By now, you’ve probably heard about the notorious “Google Hack” that apparently, wasn’t. Early last month, it was announced that an anonymous Russian hacker obtained the account credentials for an estimated 272 million online accounts from hosts ranging from Google to Yahoo, and even a Russian internet company that controls the 3 largest Russian social networking sites.
The supposed heist made world-wide headlines because of the scale of the breech – an online hack of this caliber had never been achieved before. After the announcement was made, it was shortly followed by another report stating that the hacker was offering to sell the sizeable cache on an online forum on the dark web for upwards of 50 rubles – or, about 75 cents in U.S. currency. Perplexed by the minimal asking price, everyone began to question the validity of this breech. Rightly so, it seems, as the hack was nothing but a farce to gain publicity for a cyber security business.
So, even though the hack wasn’t real and no information was actually stolen, why is this still an important event to note? While companies like Google and Yahoo are consistently working to ensure that there are no vulnerabilities in their systems, the truth of the matter is that every day hackers are also working to expose susceptibilities that networkers aren’t even aware exist. The security threat posed by hackers is becoming so viable and alarming that huge tech companies like Google will hold annual competitions in which they will pay people large sums of money if they can hack into their network – just so that vulnerabilities can be highlighted!

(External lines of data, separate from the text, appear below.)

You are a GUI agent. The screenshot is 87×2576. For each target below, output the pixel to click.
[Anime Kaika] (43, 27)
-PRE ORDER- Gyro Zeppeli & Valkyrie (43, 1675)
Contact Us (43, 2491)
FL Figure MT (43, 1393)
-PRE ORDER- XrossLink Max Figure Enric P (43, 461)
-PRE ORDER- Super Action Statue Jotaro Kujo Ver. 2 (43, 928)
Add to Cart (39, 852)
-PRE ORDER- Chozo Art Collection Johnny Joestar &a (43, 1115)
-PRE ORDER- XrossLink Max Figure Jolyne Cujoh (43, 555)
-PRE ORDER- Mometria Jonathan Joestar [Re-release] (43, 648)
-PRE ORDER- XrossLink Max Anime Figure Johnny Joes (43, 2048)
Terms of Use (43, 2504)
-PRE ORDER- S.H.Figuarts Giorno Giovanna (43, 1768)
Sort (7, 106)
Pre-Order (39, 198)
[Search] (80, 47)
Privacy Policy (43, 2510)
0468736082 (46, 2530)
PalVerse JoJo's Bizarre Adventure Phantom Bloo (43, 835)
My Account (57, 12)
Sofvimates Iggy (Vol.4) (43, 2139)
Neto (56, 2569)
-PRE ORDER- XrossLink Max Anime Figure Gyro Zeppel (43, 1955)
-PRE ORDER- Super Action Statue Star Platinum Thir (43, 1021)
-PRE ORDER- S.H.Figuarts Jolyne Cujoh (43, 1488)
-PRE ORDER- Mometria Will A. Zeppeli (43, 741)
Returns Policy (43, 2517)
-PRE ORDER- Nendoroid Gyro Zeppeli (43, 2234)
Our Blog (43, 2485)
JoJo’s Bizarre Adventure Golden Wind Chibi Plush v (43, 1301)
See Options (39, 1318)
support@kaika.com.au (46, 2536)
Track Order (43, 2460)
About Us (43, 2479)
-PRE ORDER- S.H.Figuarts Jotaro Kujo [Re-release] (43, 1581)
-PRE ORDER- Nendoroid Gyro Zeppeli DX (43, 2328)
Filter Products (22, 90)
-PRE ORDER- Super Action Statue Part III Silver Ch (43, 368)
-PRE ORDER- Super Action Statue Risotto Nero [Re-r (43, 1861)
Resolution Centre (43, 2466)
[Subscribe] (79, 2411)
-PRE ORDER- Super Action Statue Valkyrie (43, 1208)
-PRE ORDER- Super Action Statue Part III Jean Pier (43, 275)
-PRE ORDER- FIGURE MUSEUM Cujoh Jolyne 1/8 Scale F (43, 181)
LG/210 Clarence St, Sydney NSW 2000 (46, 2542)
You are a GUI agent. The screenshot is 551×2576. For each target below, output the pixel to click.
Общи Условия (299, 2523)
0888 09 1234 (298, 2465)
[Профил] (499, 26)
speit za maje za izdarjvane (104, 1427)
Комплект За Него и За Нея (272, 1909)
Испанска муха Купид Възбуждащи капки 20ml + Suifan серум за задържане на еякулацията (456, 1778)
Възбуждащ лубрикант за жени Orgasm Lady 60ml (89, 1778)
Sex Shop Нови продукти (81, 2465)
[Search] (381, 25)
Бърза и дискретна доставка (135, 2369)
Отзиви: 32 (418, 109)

As we move forward with technological advances, the caliber of online hacking is just going to increase. As we’ve seen, while tech giants are doing their part to ensure security, it is nonetheless essential that you take the necessary measures to protect yourself on the individual level. A few precautionary measures taken today, can ensure the safety of your information online as we move through the inevitable advancement of hacker culture.